The International Monetary Fund (IMF) has expressed apprehensions that pressure on the government could result in incentives and exemptions to powerful vested interest groups which may hamper tax reform initiatives and policy reforms of the Federal Board of Revenue (FBR).
The IMF report on the seventh and eighth reviews of the extended arrangement under the Extended Fund Facility issued on Friday, highlighted the slippages in policy implementation. The apprehensions of the IMF have been mentioned in the “Risk Assessment Matrix” of the IMF report.
Political resistance and hesitation to delivering on structural reforms, as well as weak institutional capacity and powerful vested interests, could undermine effective reform implementation and lessen the prospects for durable adjustment and sustainable and inclusive growth.
The weaker fiscal discipline could compromise the quality and durability of fiscal adjustment and expose debt sustainability risks. The unfinished structural reform agenda would reduce growth prospects, preserve overreliance on the public sector and large informal economy, and leave unaddressed contingent liabilities, the report added.

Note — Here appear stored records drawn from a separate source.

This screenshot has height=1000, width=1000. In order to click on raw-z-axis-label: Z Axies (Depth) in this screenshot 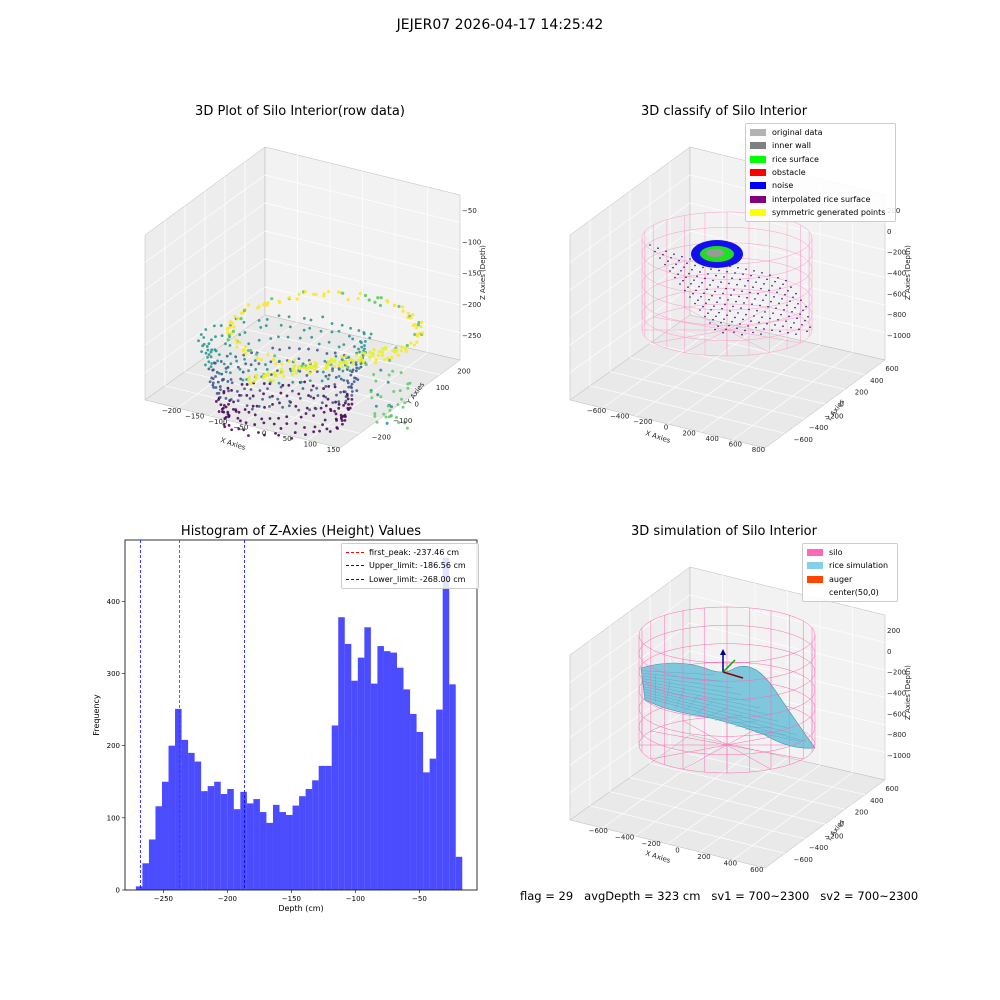, I will do `click(483, 272)`.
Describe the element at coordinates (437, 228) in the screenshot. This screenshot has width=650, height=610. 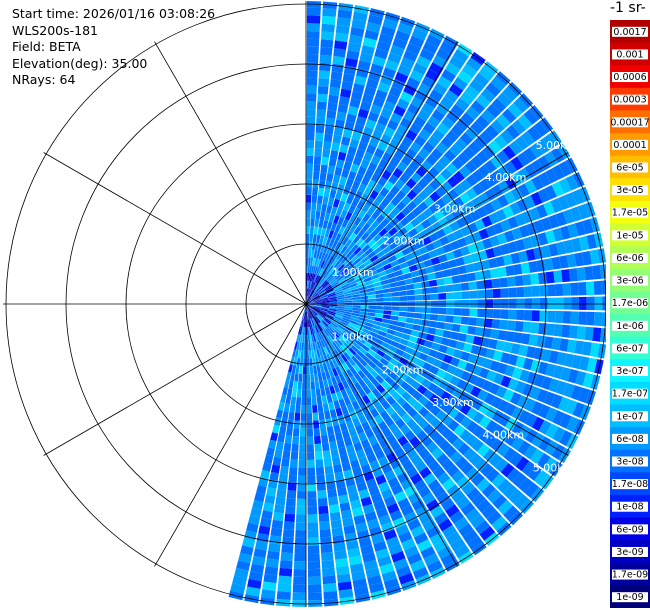
I see `azimuth-spoke` at that location.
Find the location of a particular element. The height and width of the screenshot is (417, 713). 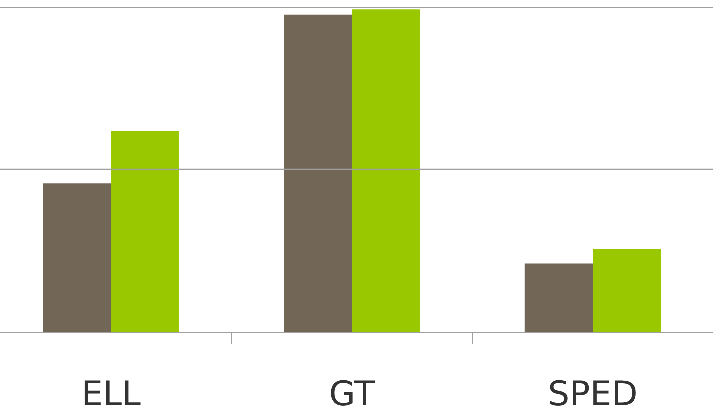

x-tick-label: GT is located at coordinates (352, 394).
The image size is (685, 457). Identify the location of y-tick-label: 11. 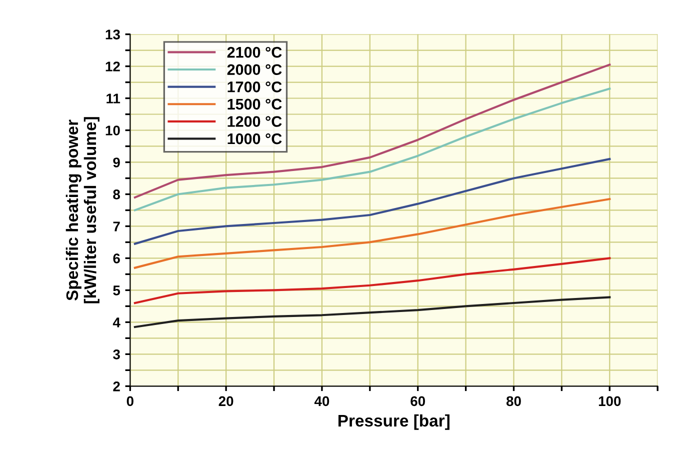
(113, 99).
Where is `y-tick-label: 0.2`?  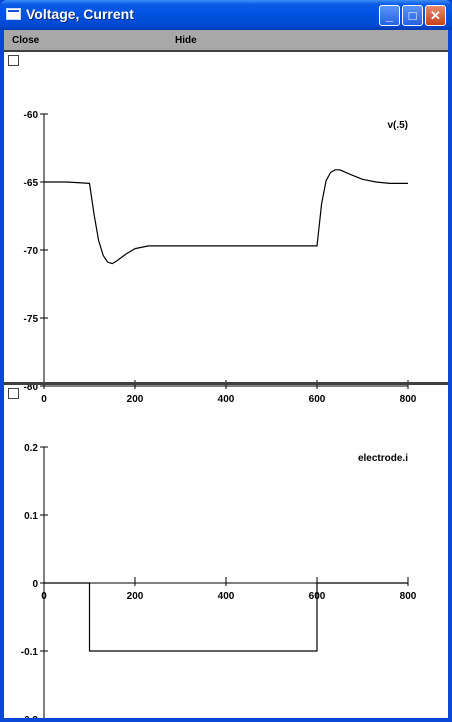
y-tick-label: 0.2 is located at coordinates (31, 448).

The IMF has suggested Pakistan to implement strong policies and strengthen institutions (including anti-corruption agencies) as a foundation of strong and sustainable growth.
The report stated that the government should resist pressures to weaken fiscal discipline and preserve fiscal sustainability, build external buffers, foster more inclusive growth through scaling up targeted social assistance and improve external competitiveness and reduce red tape to reduce the costs of doing business.